Work task: Among the entries, find the lines with the string "button" and report them.

Source material:
*** Block opens ***

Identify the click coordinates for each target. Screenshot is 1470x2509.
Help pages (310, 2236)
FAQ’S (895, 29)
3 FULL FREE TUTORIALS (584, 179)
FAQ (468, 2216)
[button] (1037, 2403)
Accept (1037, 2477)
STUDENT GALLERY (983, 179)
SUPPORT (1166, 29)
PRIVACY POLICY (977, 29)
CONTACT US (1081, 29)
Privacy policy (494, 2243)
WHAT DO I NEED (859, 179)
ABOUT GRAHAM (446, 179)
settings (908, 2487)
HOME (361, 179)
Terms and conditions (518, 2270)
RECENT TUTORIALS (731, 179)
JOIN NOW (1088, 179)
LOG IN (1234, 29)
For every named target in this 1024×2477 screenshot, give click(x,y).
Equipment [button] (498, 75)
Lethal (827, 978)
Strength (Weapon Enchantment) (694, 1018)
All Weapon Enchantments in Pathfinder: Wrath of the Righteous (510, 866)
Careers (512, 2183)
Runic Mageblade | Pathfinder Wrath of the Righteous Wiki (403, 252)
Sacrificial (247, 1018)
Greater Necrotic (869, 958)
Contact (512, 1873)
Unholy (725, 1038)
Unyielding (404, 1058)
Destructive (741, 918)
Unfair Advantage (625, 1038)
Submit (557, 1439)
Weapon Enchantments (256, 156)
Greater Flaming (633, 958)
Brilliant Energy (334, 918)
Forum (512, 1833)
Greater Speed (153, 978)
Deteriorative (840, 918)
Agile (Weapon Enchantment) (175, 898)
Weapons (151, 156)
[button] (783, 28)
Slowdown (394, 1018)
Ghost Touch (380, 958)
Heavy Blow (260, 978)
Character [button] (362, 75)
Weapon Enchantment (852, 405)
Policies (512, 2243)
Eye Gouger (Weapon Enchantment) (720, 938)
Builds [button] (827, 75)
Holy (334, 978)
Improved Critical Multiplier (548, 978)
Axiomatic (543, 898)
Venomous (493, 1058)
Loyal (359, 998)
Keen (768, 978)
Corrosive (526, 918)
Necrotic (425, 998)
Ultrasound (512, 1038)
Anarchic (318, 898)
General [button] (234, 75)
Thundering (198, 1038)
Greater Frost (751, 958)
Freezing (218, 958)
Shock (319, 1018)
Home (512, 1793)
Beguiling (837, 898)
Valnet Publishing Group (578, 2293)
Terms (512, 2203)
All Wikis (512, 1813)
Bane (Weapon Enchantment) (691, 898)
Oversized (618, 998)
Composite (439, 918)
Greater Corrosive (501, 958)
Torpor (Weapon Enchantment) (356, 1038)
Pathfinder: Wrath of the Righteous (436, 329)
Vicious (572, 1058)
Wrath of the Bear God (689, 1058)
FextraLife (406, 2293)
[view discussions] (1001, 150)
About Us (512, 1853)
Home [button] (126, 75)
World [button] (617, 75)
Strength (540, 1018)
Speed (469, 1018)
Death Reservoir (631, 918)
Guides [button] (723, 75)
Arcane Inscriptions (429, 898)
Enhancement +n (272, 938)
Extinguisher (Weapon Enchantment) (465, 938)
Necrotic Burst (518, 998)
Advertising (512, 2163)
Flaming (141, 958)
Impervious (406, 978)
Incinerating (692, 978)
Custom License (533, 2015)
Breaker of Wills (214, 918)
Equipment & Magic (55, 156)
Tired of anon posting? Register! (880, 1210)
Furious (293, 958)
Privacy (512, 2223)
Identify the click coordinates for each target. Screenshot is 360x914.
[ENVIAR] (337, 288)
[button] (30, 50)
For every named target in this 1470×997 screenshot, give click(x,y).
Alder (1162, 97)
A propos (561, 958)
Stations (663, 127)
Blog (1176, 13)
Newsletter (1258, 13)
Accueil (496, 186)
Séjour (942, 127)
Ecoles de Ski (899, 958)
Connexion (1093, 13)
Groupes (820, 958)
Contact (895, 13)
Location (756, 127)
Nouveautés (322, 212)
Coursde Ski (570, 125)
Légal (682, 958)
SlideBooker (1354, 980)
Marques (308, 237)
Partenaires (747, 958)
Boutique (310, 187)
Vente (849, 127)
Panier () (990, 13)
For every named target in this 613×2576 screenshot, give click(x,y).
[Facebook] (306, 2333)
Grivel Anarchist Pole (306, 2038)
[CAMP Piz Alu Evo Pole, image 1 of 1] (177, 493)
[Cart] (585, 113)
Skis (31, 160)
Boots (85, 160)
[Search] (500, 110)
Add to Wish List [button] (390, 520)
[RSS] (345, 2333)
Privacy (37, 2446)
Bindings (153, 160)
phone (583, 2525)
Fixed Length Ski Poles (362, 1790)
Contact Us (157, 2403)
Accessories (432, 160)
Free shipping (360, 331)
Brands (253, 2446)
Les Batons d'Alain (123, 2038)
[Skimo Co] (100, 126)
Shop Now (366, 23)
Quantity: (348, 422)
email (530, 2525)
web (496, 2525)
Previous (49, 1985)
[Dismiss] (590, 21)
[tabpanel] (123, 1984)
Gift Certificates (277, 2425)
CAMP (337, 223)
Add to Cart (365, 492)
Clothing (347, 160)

*** Block closes ***

Answer to this task:
[button] (1037, 2403)
Equipment [button] (498, 75)
[button] (783, 28)
Character [button] (362, 75)
Builds [button] (827, 75)
General [button] (234, 75)
Home [button] (126, 75)
World [button] (617, 75)
Guides [button] (723, 75)
[button] (30, 50)
Add to Wish List [button] (390, 520)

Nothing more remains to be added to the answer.